Golimumab, a human anti-tumor necrosis factor alpha monoclonal antibody, injected subcutaneously every four weeks in methotrexate-naive patients with active rheumatoid arthritis: twenty-four-week results of a phase III, multicenter, randomized, double-blind, placebo-controlled study of golimumab before methotrexate as first-line therapy for early-onset rheumatoid arthritis.

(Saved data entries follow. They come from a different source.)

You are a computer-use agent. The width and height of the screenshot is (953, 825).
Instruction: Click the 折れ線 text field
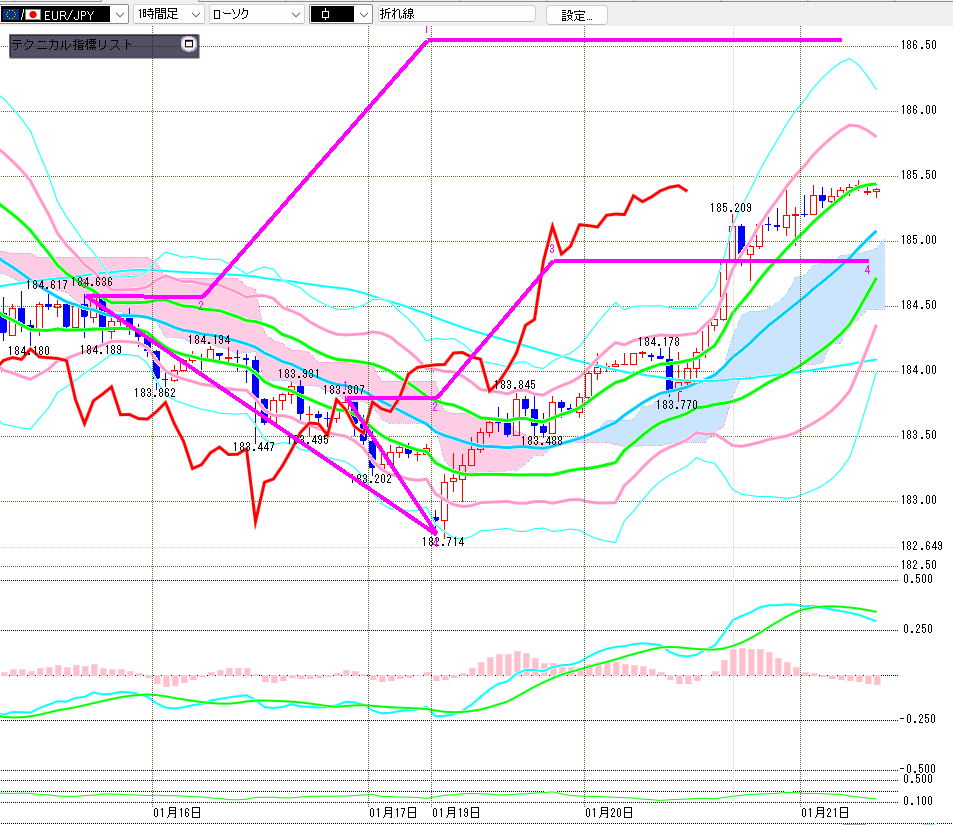click(455, 15)
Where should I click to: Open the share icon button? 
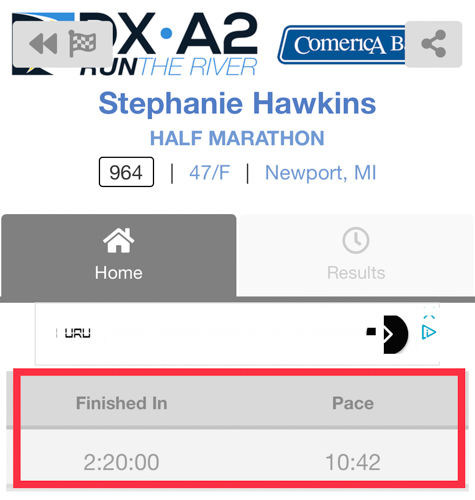coord(433,44)
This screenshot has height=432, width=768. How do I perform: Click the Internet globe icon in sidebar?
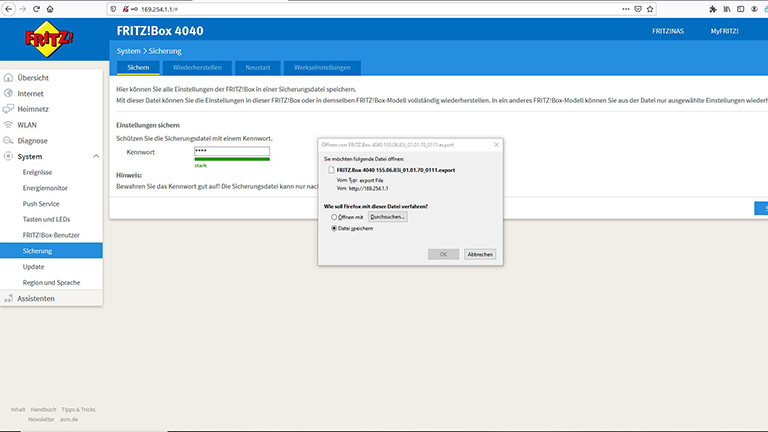pyautogui.click(x=9, y=93)
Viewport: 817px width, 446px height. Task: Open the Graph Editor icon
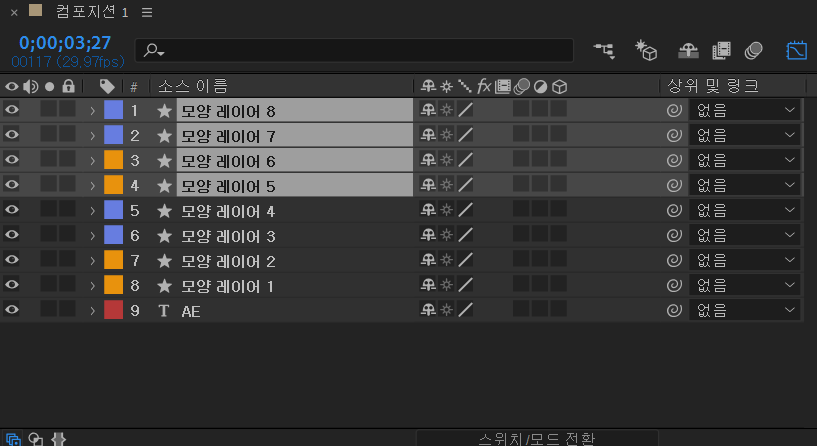pos(796,51)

OBJECTIVE: To assess the safety and efficacy of golimumab in methotrexate (MTX)-naive patients with active rheumatoid arthritis (RA). METHODS: MTX-naive patients with RA (n = 637) were randomized to receive placebo plus MTX (group 1), golimumab 100 mg plus placebo (group 2), golimumab 50 mg plus MTX (group 3), or golimumab 100 mg plus MTX (group 4). Subcutaneous injections of golimumab or placebo were administered every 4 weeks. The dosage of MTX/placebo capsules started at 10 mg/week and escalated to 20 mg/week. The primary end point, the proportion of patients meeting the American College of Rheumatology 50% improvement criteria (achieving an ACR50 response) at week 24, required significant differences between groups 3 and 4 combined (combined group) versus group 1 and significant differences in a pairwise comparison (group 3 or group 4 versus group 1). RESULTS: An intent-to-treat (ITT) analysis of the ACR50 response at week 24 did not show a significant difference between the combined group and group 1 (38.4% and 29.4%, respectively; P=0.053), while a post hoc modified ITT analysis (excluding 3 untreated patients) of the ACR50 response showed statistically significant differences between the combined group and group 1 (38.5% versus 29.4%; P=0.049) and between group 3 (40.5%; P=0.038) but not group 4 (36.5%; P=0.177) and group 1. Group 2 was noninferior to group 1 for the ACR50 response at week 24 (33.1%; 95% confidence interval lower bound -5.2%; predefined delta value for noninferiority -10%). The combination of golimumab plus MTX demonstrated a significantly better response compared with placebo plus MTX in most other efficacy parameters, including response/remission according to the Disease Activity Score in 28 joints. Serious adverse events occurred in 7%, 3%, 6%, and 6% of patients in groups 1, 2, 3, and 4, respectively. CONCLUSION: Although the primary end point was not met, the modified ITT analysis of the primary end point and other prespecified efficacy measures demonstrated that the efficacy of golimumab plus MTX is better than, and the efficacy of golimumab alone is similar to, the efficacy of MTX alone in reducing RA signs and symptoms in MTX-naive patients, with no unexpected safety concerns.